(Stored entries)
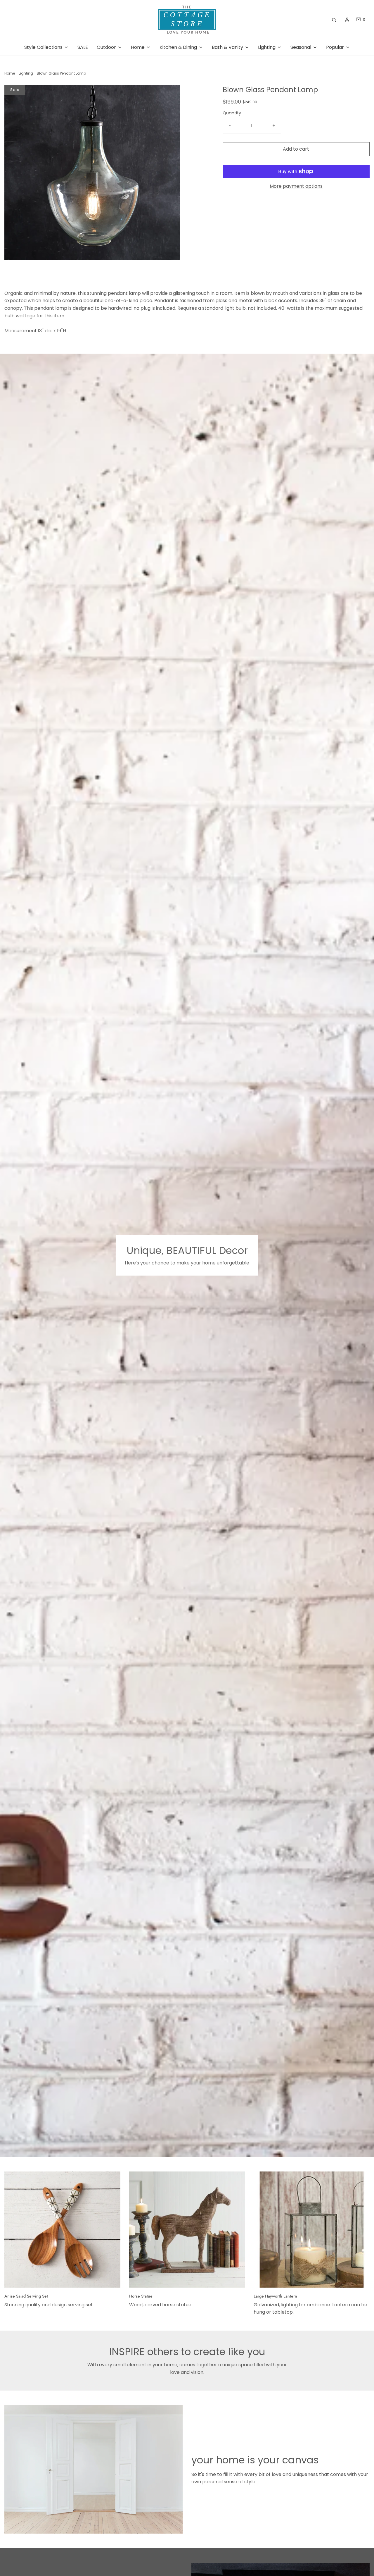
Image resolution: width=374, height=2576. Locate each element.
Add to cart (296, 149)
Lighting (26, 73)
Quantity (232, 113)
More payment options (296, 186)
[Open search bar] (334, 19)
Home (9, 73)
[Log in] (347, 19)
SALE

---

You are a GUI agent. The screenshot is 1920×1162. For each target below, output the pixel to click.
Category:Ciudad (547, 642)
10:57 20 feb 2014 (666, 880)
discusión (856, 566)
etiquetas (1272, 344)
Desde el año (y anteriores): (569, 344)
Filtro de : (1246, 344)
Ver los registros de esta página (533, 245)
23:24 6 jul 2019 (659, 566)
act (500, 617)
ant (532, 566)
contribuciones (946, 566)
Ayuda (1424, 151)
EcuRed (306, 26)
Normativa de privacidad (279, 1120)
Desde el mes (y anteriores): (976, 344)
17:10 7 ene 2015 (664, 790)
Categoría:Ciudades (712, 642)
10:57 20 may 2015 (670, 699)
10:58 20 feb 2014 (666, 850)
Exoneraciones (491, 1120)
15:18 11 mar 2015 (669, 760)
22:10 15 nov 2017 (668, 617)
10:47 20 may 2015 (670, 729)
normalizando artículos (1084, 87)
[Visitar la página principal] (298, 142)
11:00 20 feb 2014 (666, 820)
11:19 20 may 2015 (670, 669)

==

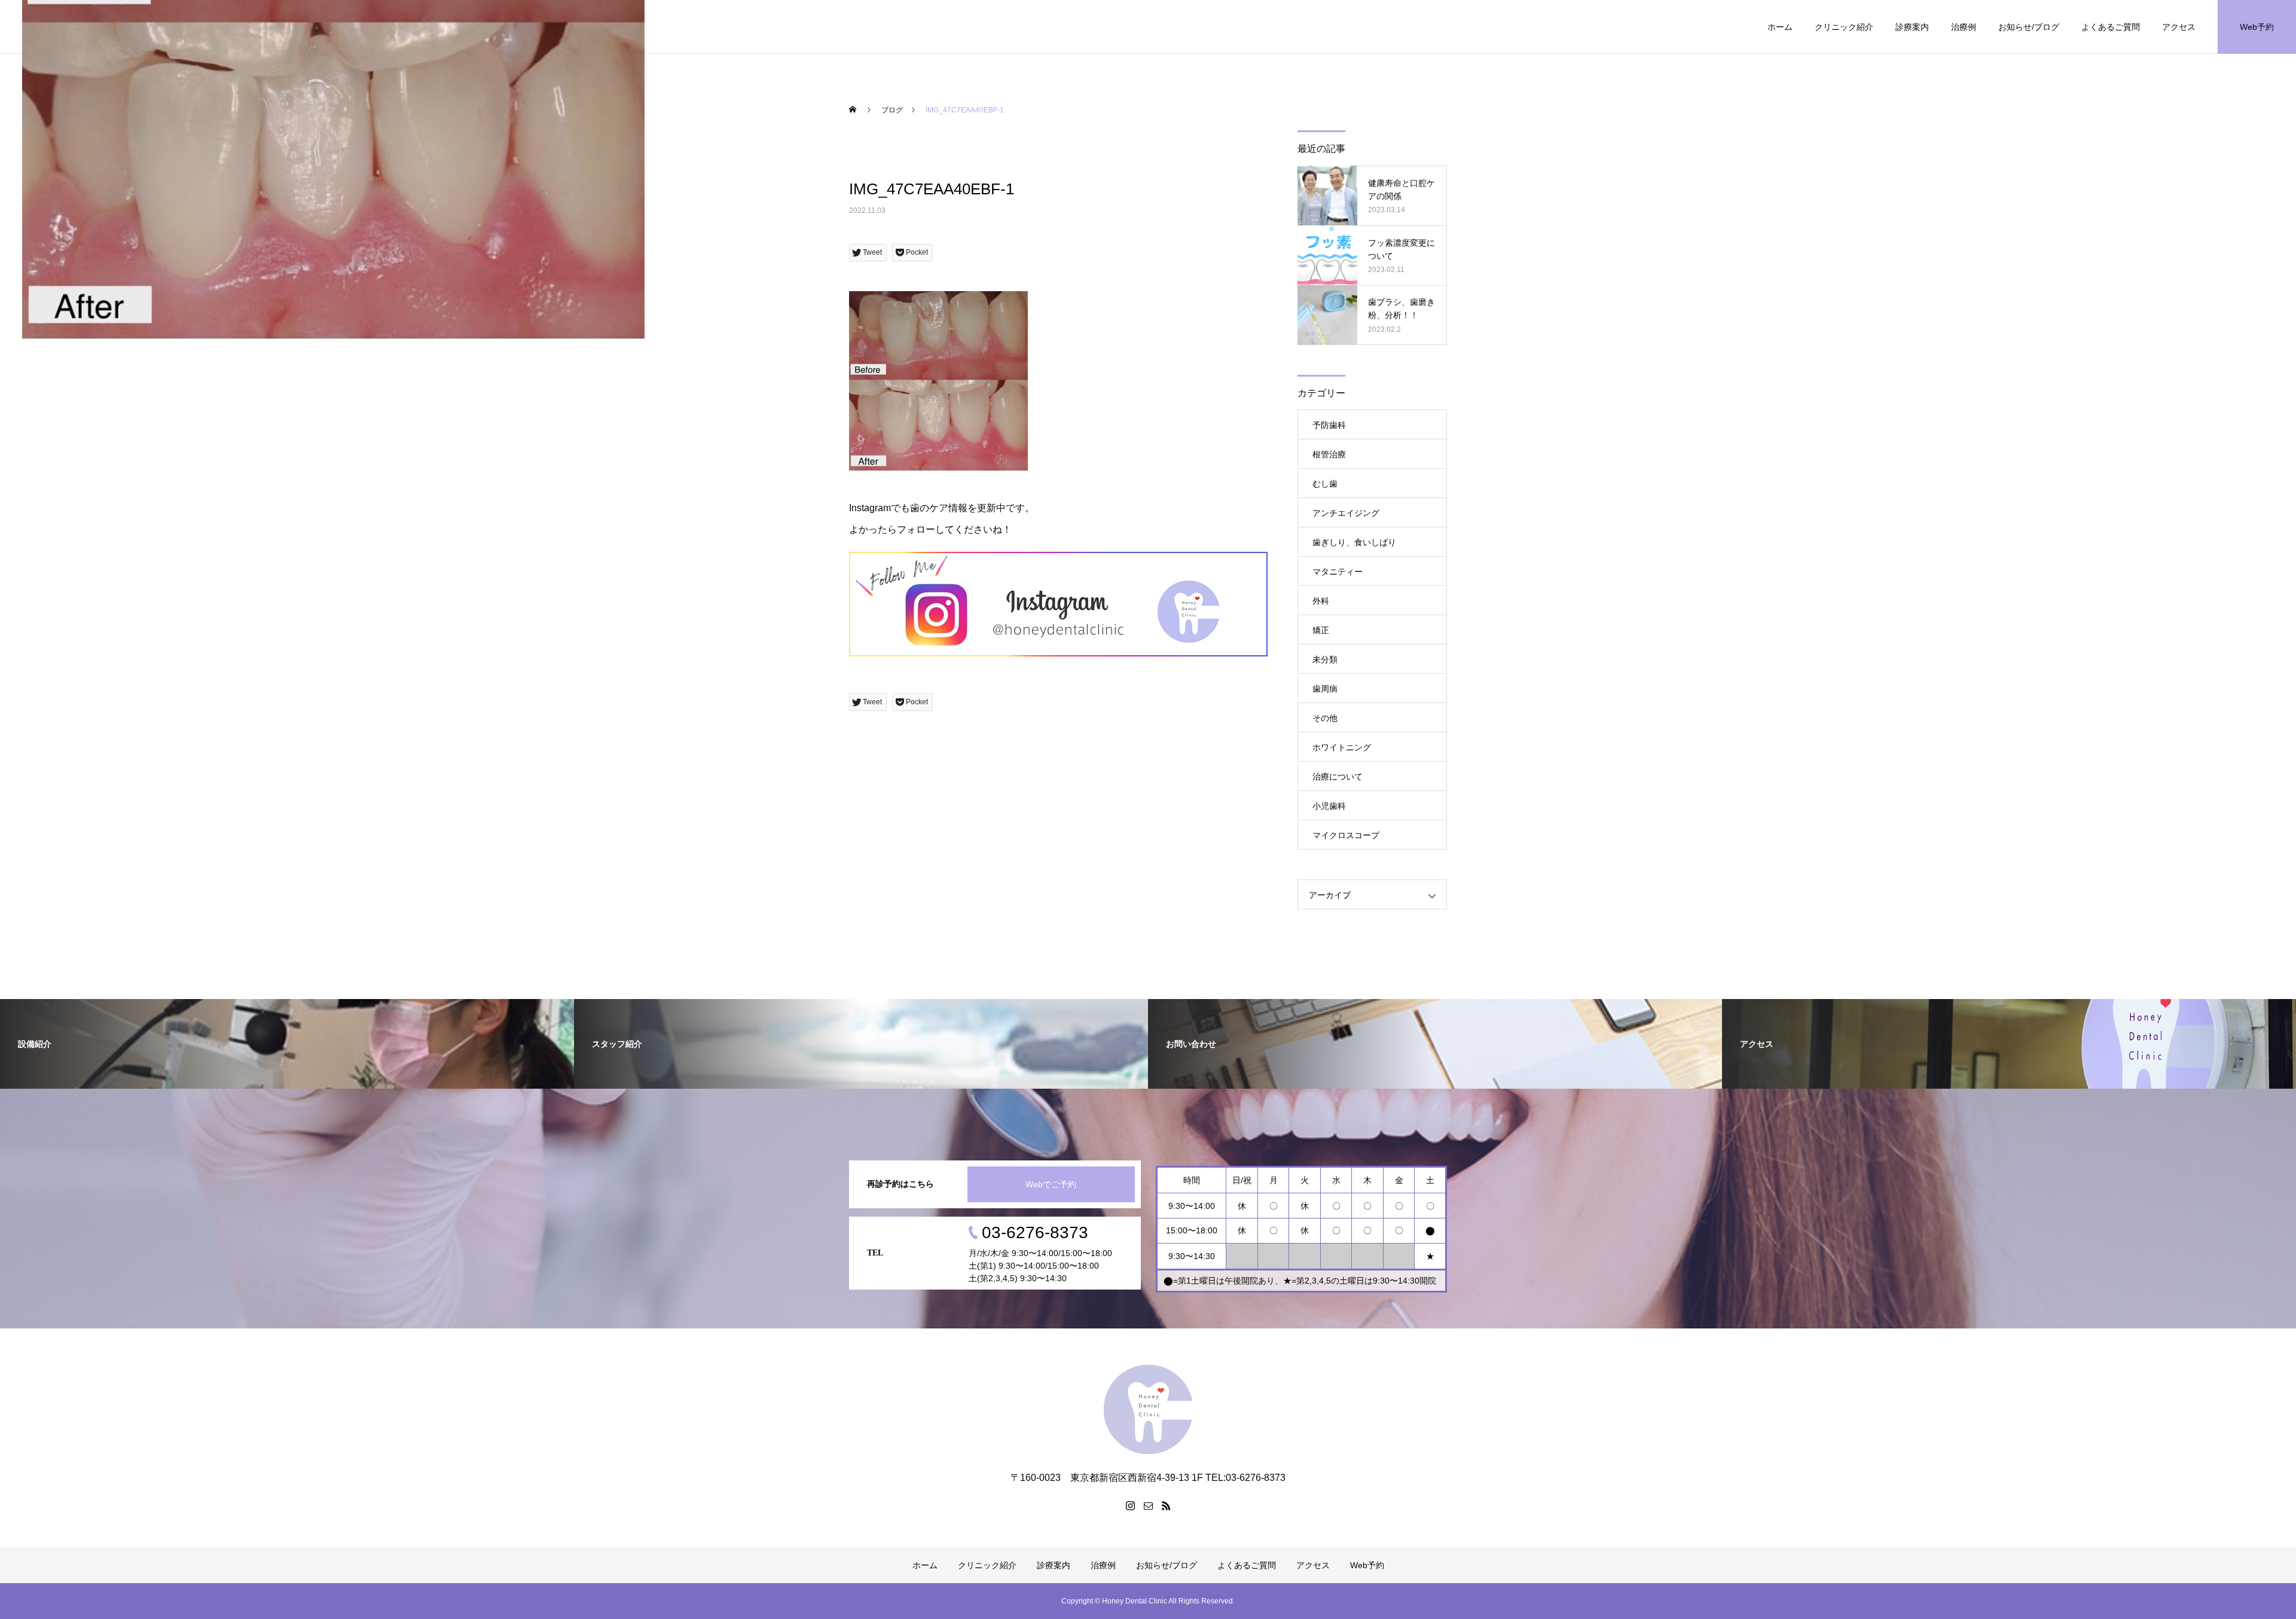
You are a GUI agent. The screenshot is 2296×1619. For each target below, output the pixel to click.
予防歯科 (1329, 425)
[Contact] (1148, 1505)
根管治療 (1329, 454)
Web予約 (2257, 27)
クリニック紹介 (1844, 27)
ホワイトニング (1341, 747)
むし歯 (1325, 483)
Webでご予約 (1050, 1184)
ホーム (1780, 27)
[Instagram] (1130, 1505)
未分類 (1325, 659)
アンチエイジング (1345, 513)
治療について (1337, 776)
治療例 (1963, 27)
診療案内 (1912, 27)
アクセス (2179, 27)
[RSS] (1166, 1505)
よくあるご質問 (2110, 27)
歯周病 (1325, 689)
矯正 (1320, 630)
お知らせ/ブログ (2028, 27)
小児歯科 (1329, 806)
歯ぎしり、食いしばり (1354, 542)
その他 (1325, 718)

WHAT TO DO:
Please reproduce the lines from the line with "[Instagram] (1130, 1505)" to the line with "その他 (1325, 718)", both ends included, exactly as they appear above.

WRITTEN SOLUTION:
[Instagram] (1130, 1505)
未分類 (1325, 659)
アンチエイジング (1345, 513)
治療について (1337, 776)
治療例 (1963, 27)
診療案内 (1912, 27)
アクセス (2179, 27)
[RSS] (1166, 1505)
よくあるご質問 (2110, 27)
歯周病 (1325, 689)
矯正 (1320, 630)
お知らせ/ブログ (2028, 27)
小児歯科 (1329, 806)
歯ぎしり、食いしばり (1354, 542)
その他 (1325, 718)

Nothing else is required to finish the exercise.